Recalculating Macros


(jennifersmatthews) #1

I’ve lost about 80 pounds in the past 8 months. I’m doing great but things have slowed down tremendously and I still have 30 lbs to go. I think I need to recalculate my macros but every calculator gives me very different macros. I’m 43, 5’4 1/2", and current macros are 80 p/20 c/100 fat.

Any guidance would be appreciated.


(jennifersmatthews) #2

Anyone?!?


(jennifersmatthews) #3

Oh, and I guess I’m 5’5". So strange, I really thought I was 5’4" but just measured to be sure. :roll_eyes: Thanks!


#4

First, I would expect weight loss to slow as you get closer to your goal weight. 10lbs a month is not going to happen forever. Also, how realistic is your goal weight?
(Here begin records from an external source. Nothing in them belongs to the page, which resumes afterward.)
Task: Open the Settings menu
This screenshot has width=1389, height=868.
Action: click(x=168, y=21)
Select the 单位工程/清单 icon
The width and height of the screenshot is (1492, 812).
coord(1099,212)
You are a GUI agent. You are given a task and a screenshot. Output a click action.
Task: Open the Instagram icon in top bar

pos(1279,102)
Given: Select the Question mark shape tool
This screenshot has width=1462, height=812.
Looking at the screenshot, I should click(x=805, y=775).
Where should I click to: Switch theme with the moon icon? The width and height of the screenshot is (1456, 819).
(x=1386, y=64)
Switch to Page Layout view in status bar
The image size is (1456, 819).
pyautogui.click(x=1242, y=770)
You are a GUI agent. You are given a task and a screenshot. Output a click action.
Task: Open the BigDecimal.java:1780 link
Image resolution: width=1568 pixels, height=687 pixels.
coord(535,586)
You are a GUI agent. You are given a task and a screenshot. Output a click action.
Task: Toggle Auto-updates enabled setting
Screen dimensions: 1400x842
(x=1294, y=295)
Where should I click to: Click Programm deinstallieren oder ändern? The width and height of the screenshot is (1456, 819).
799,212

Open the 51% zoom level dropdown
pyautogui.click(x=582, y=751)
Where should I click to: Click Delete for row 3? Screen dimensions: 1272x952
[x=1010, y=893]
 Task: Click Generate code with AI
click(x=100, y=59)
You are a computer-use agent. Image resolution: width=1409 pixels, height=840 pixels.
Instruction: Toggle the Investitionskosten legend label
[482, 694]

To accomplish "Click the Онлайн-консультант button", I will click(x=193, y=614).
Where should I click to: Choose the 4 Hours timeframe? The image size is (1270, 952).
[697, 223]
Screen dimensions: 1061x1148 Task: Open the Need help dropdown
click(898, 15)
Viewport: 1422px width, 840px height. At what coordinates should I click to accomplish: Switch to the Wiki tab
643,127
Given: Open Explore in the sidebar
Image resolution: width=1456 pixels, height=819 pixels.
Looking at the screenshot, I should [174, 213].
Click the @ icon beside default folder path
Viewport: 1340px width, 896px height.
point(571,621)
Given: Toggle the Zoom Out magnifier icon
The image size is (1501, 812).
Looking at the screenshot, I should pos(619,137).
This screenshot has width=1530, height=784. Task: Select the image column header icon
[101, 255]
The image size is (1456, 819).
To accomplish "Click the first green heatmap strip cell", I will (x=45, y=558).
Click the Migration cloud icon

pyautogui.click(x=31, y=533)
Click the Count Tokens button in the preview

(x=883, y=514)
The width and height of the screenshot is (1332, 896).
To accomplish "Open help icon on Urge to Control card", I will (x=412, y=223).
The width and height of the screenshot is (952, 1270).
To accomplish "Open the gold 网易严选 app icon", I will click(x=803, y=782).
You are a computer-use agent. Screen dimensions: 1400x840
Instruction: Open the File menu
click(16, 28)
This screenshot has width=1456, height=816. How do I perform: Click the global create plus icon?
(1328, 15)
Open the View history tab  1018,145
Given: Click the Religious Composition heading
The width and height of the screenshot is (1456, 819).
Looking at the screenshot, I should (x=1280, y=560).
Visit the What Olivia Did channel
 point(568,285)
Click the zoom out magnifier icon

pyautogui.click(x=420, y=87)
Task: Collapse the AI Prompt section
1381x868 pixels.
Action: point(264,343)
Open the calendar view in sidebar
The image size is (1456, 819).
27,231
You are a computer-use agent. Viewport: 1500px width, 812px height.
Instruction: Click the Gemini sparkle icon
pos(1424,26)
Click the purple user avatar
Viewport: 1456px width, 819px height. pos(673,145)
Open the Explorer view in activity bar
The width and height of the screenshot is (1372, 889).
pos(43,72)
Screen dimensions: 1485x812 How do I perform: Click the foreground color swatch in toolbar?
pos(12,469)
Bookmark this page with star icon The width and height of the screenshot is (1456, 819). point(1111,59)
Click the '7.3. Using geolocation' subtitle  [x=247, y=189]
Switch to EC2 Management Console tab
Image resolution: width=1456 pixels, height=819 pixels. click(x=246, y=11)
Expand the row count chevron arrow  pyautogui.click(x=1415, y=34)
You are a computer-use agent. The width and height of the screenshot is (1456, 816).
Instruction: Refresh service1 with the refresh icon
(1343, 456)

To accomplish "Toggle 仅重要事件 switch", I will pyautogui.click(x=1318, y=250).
Second, at some point you need to ignore the scale and go by measurements, especially waistline.

Now as to macros, 20g carbs sounds great. Are you tracking your foods? And is that net or total? Some people respond better to limiting total carbs or eliminating specific foods like nuts or dairy for a while. The protein sounds a bit high to me, unless you are intentionally building muscle, but if you’re in ketosis then you’re probably good. The fat macro is not a goal. If you’re not hungry, eat less. If you’re tired or cold for no good reason, eat more.


(John) #5

Honestly I would just pick one that is less calories than your last goal and start with that, if you aren’t losing drop 100 cal here and there but you may be at a plateau.
I have been drinking alcohol my entire time and it didn’t get in the way at all. I plateau for 5 weeks and finally my brain starts working and I stop drinking for a while, start dropping weight immediately once again. I was consuming the same calories but something about the drinking my body didn’t like. That to say that calories alone may not be the solution.


#6

In Episode 10 of the podcast, Carl and Richard discuss alcohol metabolism. They say the body “sees” alcohol as a poison so metabolizes it before dietary fat or body fat. Alcohol is stored as fat once metabolized.

Here is a link to Episode 10: http://2ketodudes.com/show.aspx?episode=10


(jennifersmatthews) #7

Thank you for your replies. I do track and I do net carbs. I agree that it has to slow, but I didn’t think it would be this far from goal. Yes, it is realistic and even by some standards some may think it could be lower.

I will just keep ketoing on. I was thinking that maybe I needed to increase my macros instead of lowering them. I now lift weights.

Thank you again for all your feedback.


#8

I’m 5’4" too, and started with similar macros. I dropped my fat to about 70 g per day and continued to lose nicely without being hungry. Also will increase protein some days to low 90s and still lose nicely. I find i do better with slightly more protein on lifting days too. (I count total carbs, not net, for the record.) I also do a 36 hour fast at least once or twice a week and this really helps me stay on track too. Sometimes I’ll do longer, but maybe once a month at most. Hope this helps.


(jennifersmatthews) #9

Thank you! I think I’ll try to incorporate some of those things. I IF every day, but may try an extended.